To find the magnitude of vector $\vec{C}$, where $\vec{C} = \vec{A} - \vec{B}$, we can apply the law of cosines. Since the angle between vectors $\vec{A}$ and $\vec{B}$ is 60 degrees, the formula for the magnitude of $\vec{C}$ is:

$|\vec{C}| = \sqrt{|\vec{A}|^2 + |\vec{B}|^2 - 2 \cdot |\vec{A}| \cdot |\vec{B}| \cdot \cos(\theta)}$

where:

• $|\vec{A}|$ is the magnitude of vector $\vec{A}$ (40 units),
• $|\vec{B}|$ is the magnitude of vector $\vec{B}$ (50 units),
• $\theta$ is the angle between $\vec{A}$ and $\vec{B}$, which is 60 degrees.
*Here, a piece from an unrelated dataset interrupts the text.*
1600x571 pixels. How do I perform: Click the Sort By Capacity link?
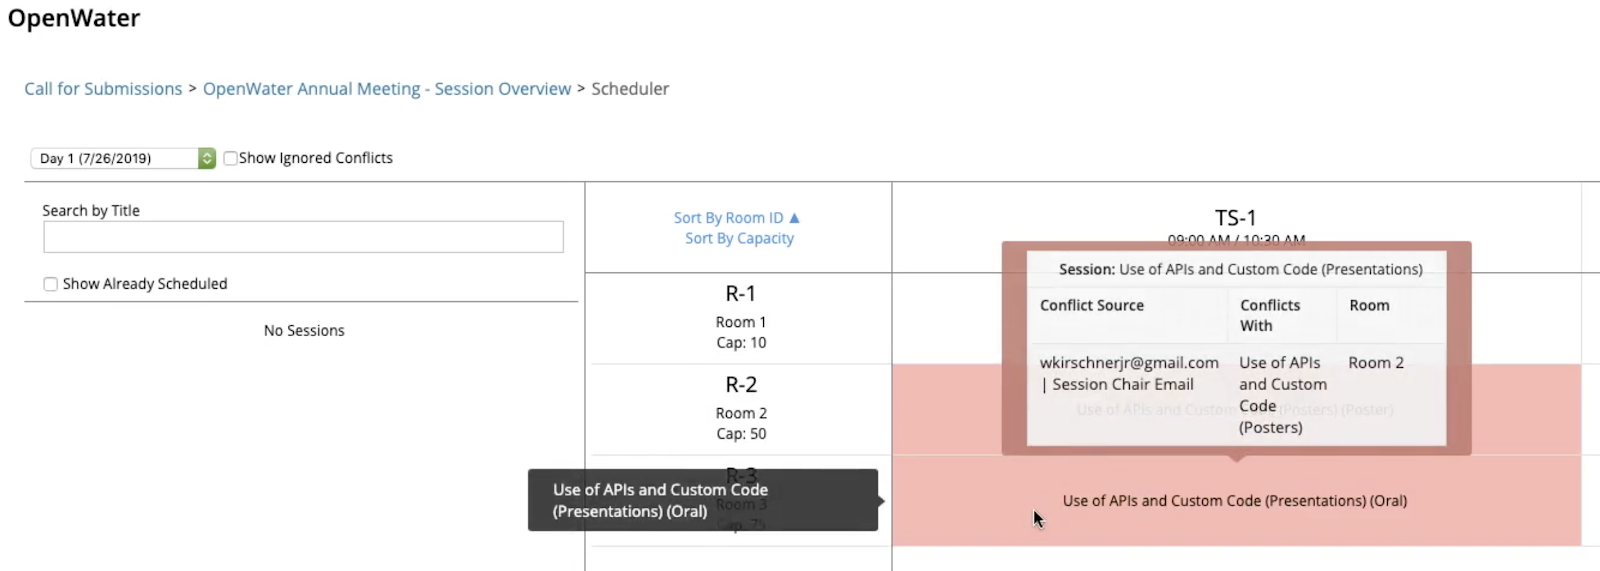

Let's calculate step-by-step:

1. First, convert the angle to radians if needed, but since the cosine function works with degrees, we can directly calculate: $\cos(60^\circ) = 0.5$

2. Now, substitute the values into the formula: $|\vec{C}| = \sqrt{40^2 + 50^2 - 2 \cdot 40 \cdot 50 \cdot 0.5}$ $|\vec{C}| = \sqrt{1600 + 2500 - 2000}$ $|\vec{C}| = \sqrt{4100 - 2000} = \sqrt{2100}$

3. Calculate the square root of 2100: $|\vec{C}| \approx 45.83 \, \text{units}$

Thus, the magnitude of vector $\vec{C}$ is approximately 45.83 units.

Would you like more details on this calculation or have any questions?

Here are 5 related questions:

1. How would the magnitude change if the angle between $\vec{A}$ and $\vec{B}$ were different?
2. How can you represent vector $\vec{C}$ graphically?
3. Can you solve the problem using vector components?
4. What would the magnitude of $\vec{C}$ be if the angle between $\vec{A}$ and $\vec{B}$ were 90 degrees?
5. How would the magnitude of $\vec{C}$ change if both $\vec{A}$ and $\vec{B}$ had the same magnitude?

Tip: In vector subtraction, understanding the relative angle between vectors is key to determining their resultant magnitude.